What needs to be done: Each line of the data below must be given again exactly as written.
─── Material provided
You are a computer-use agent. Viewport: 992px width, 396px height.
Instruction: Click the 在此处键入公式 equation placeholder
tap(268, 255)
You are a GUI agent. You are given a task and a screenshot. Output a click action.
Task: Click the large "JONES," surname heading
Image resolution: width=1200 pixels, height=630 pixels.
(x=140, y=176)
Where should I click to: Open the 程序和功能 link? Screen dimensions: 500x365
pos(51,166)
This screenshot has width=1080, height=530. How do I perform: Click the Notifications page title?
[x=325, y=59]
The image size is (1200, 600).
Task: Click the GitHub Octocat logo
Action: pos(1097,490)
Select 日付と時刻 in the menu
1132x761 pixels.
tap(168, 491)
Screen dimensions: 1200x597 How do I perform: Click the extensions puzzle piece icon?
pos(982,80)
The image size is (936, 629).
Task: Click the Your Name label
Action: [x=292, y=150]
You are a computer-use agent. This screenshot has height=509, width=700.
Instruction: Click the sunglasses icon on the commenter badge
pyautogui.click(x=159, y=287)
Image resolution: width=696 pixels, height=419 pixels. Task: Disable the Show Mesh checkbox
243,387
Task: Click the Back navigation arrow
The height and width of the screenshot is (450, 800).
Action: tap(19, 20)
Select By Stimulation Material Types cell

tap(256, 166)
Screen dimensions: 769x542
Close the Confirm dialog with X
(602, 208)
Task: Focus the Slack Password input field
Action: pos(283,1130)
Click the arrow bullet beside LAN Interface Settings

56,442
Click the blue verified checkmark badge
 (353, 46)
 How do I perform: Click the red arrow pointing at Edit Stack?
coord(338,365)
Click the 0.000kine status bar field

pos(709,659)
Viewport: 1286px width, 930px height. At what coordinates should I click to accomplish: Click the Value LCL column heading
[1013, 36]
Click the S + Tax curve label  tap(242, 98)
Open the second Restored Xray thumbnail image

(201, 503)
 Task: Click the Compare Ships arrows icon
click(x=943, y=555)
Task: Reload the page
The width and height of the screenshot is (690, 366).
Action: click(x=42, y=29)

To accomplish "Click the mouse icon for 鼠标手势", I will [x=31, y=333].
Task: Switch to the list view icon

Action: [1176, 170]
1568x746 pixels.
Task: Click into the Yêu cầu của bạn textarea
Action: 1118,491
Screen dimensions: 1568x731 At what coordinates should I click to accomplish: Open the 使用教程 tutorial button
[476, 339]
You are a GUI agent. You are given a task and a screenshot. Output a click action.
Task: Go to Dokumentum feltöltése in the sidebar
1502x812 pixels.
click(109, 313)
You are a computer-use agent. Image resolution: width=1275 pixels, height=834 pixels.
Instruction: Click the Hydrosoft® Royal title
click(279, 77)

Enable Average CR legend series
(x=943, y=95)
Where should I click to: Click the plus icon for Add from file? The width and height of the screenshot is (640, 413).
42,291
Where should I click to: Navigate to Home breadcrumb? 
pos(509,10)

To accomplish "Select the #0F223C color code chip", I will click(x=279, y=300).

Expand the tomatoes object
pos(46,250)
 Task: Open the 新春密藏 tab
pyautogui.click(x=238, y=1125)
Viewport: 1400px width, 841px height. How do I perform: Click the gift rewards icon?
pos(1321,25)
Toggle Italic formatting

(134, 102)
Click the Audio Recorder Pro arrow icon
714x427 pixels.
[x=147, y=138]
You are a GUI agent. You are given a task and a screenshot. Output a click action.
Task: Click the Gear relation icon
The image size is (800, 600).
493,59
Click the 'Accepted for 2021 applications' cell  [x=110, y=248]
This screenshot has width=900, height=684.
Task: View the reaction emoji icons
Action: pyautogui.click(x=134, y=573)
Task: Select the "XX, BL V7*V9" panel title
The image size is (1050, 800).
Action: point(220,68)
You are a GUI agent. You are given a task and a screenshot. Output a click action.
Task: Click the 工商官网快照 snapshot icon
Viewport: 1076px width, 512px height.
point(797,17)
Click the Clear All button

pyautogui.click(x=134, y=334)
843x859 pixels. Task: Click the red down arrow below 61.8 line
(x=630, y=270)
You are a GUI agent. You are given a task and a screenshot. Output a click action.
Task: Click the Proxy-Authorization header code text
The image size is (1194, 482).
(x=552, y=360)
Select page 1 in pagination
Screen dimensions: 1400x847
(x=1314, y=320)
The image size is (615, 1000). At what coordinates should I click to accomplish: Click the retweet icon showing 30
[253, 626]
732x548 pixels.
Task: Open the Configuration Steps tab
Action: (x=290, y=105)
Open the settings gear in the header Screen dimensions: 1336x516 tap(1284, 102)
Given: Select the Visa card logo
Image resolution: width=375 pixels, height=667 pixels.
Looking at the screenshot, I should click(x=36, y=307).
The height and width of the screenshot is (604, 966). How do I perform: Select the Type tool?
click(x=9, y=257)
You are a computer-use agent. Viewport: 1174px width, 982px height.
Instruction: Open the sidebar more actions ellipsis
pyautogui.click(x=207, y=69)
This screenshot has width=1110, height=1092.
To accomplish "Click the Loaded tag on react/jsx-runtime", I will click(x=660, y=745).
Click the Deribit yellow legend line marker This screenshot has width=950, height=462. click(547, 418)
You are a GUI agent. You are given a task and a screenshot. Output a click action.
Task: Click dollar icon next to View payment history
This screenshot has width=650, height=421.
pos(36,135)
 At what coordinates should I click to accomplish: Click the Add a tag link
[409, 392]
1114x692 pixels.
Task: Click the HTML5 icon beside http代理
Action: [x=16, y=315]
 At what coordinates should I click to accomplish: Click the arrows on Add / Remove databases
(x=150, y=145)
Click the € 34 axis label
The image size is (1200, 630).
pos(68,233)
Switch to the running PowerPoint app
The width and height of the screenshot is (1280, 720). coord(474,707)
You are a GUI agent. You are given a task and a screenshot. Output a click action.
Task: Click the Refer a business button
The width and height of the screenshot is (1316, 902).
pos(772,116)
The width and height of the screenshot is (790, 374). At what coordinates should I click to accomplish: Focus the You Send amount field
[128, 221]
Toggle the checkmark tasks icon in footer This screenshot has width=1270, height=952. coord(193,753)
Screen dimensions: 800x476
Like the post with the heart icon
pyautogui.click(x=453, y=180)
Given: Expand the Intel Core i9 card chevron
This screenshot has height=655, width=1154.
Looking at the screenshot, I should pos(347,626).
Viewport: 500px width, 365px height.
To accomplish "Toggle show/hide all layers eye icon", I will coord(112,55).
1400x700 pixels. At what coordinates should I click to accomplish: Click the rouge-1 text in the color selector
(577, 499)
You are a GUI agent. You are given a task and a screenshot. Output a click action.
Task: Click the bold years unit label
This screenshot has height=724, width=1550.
──────
Expected answer:
You are a computer-use agent. Viewport: 992px width, 396px height.
Instruction: Click the 在此处键入公式 equation placeholder
tap(268, 255)
You are a GUI agent. You are given a task and a screenshot. Output a click action.
Task: Click the large "JONES," surname heading
Image resolution: width=1200 pixels, height=630 pixels.
(x=140, y=176)
Where should I click to: Open the 程序和功能 link? Screen dimensions: 500x365
pos(51,166)
This screenshot has width=1080, height=530. How do I perform: Click the Notifications page title?
[x=325, y=59]
The image size is (1200, 600).
Task: Click the GitHub Octocat logo
Action: pos(1097,490)
Select 日付と時刻 in the menu
1132x761 pixels.
tap(168, 491)
Screen dimensions: 1200x597 How do I perform: Click the extensions puzzle piece icon?
pos(982,80)
The image size is (936, 629).
Task: Click the Your Name label
Action: [x=292, y=150]
You are a computer-use agent. This screenshot has height=509, width=700.
Instruction: Click the sunglasses icon on the commenter badge
pyautogui.click(x=159, y=287)
Image resolution: width=696 pixels, height=419 pixels. Task: Disable the Show Mesh checkbox
243,387
Task: Click the Back navigation arrow
The height and width of the screenshot is (450, 800).
Action: tap(19, 20)
Select By Stimulation Material Types cell

tap(256, 166)
Screen dimensions: 769x542
Close the Confirm dialog with X
(602, 208)
Task: Focus the Slack Password input field
Action: pos(283,1130)
Click the arrow bullet beside LAN Interface Settings

56,442
Click the blue verified checkmark badge
 (353, 46)
 How do I perform: Click the red arrow pointing at Edit Stack?
coord(338,365)
Click the 0.000kine status bar field

pos(709,659)
Viewport: 1286px width, 930px height. At what coordinates should I click to accomplish: Click the Value LCL column heading
[1013, 36]
Click the S + Tax curve label  tap(242, 98)
Open the second Restored Xray thumbnail image

(201, 503)
 Task: Click the Compare Ships arrows icon
click(x=943, y=555)
Task: Reload the page
The width and height of the screenshot is (690, 366).
Action: click(x=42, y=29)

To accomplish "Click the mouse icon for 鼠标手势", I will [x=31, y=333].
Task: Switch to the list view icon

Action: [1176, 170]
1568x746 pixels.
Task: Click into the Yêu cầu của bạn textarea
Action: 1118,491
Screen dimensions: 1568x731 At what coordinates should I click to accomplish: Open the 使用教程 tutorial button
[476, 339]
You are a GUI agent. You are given a task and a screenshot. Output a click action.
Task: Go to Dokumentum feltöltése in the sidebar
1502x812 pixels.
click(109, 313)
You are a computer-use agent. Image resolution: width=1275 pixels, height=834 pixels.
Instruction: Click the Hydrosoft® Royal title
click(279, 77)

Enable Average CR legend series
(x=943, y=95)
Where should I click to: Click the plus icon for Add from file? The width and height of the screenshot is (640, 413).
42,291
Where should I click to: Navigate to Home breadcrumb? 
pos(509,10)

To accomplish "Select the #0F223C color code chip", I will click(x=279, y=300).

Expand the tomatoes object
pos(46,250)
 Task: Open the 新春密藏 tab
pyautogui.click(x=238, y=1125)
Viewport: 1400px width, 841px height. How do I perform: Click the gift rewards icon?
pos(1321,25)
Toggle Italic formatting

(134, 102)
Click the Audio Recorder Pro arrow icon
714x427 pixels.
[x=147, y=138]
You are a GUI agent. You are given a task and a screenshot. Output a click action.
Task: Click the Gear relation icon
The image size is (800, 600).
493,59
Click the 'Accepted for 2021 applications' cell  [x=110, y=248]
This screenshot has width=900, height=684.
Task: View the reaction emoji icons
Action: pyautogui.click(x=134, y=573)
Task: Select the "XX, BL V7*V9" panel title
The image size is (1050, 800).
Action: point(220,68)
You are a GUI agent. You are given a task and a screenshot. Output a click action.
Task: Click the 工商官网快照 snapshot icon
Viewport: 1076px width, 512px height.
point(797,17)
Click the Clear All button

pyautogui.click(x=134, y=334)
843x859 pixels. Task: Click the red down arrow below 61.8 line
(x=630, y=270)
You are a GUI agent. You are given a task and a screenshot. Output a click action.
Task: Click the Proxy-Authorization header code text
The image size is (1194, 482).
(x=552, y=360)
Select page 1 in pagination
Screen dimensions: 1400x847
(x=1314, y=320)
The image size is (615, 1000). At what coordinates should I click to accomplish: Click the retweet icon showing 30
[253, 626]
732x548 pixels.
Task: Open the Configuration Steps tab
Action: (x=290, y=105)
Open the settings gear in the header Screen dimensions: 1336x516 tap(1284, 102)
Given: Select the Visa card logo
Image resolution: width=375 pixels, height=667 pixels.
Looking at the screenshot, I should click(x=36, y=307).
The height and width of the screenshot is (604, 966). How do I perform: Select the Type tool?
click(x=9, y=257)
You are a computer-use agent. Viewport: 1174px width, 982px height.
Instruction: Open the sidebar more actions ellipsis
pyautogui.click(x=207, y=69)
This screenshot has width=1110, height=1092.
To accomplish "Click the Loaded tag on react/jsx-runtime", I will click(x=660, y=745).
Click the Deribit yellow legend line marker This screenshot has width=950, height=462. click(547, 418)
You are a GUI agent. You are given a task and a screenshot. Output a click action.
Task: Click dollar icon next to View payment history
This screenshot has width=650, height=421.
pos(36,135)
 At what coordinates should I click to accomplish: Click the Add a tag link
[409, 392]
1114x692 pixels.
Task: Click the HTML5 icon beside http代理
Action: [x=16, y=315]
 At what coordinates should I click to accomplish: Click the arrows on Add / Remove databases
(x=150, y=145)
Click the € 34 axis label
The image size is (1200, 630).
pos(68,233)
Switch to the running PowerPoint app
The width and height of the screenshot is (1280, 720). coord(474,707)
You are a GUI agent. You are given a task and a screenshot. Output a click action.
Task: Click the Refer a business button
The width and height of the screenshot is (1316, 902).
pos(772,116)
The width and height of the screenshot is (790, 374). At what coordinates should I click to accomplish: Focus the You Send amount field
[128, 221]
Toggle the checkmark tasks icon in footer This screenshot has width=1270, height=952. coord(193,753)
Screen dimensions: 800x476
Like the post with the heart icon
pyautogui.click(x=453, y=180)
Given: Expand the Intel Core i9 card chevron
This screenshot has height=655, width=1154.
Looking at the screenshot, I should pos(347,626).
Viewport: 500px width, 365px height.
To accomplish "Toggle show/hide all layers eye icon", I will coord(112,55).
1400x700 pixels. At what coordinates should I click to accomplish: Click the rouge-1 text in the color selector
(577, 499)
You are a GUI agent. You are given a task and a screenshot. Output a click action.
Task: Click the bold years unit label
This screenshot has height=724, width=1550.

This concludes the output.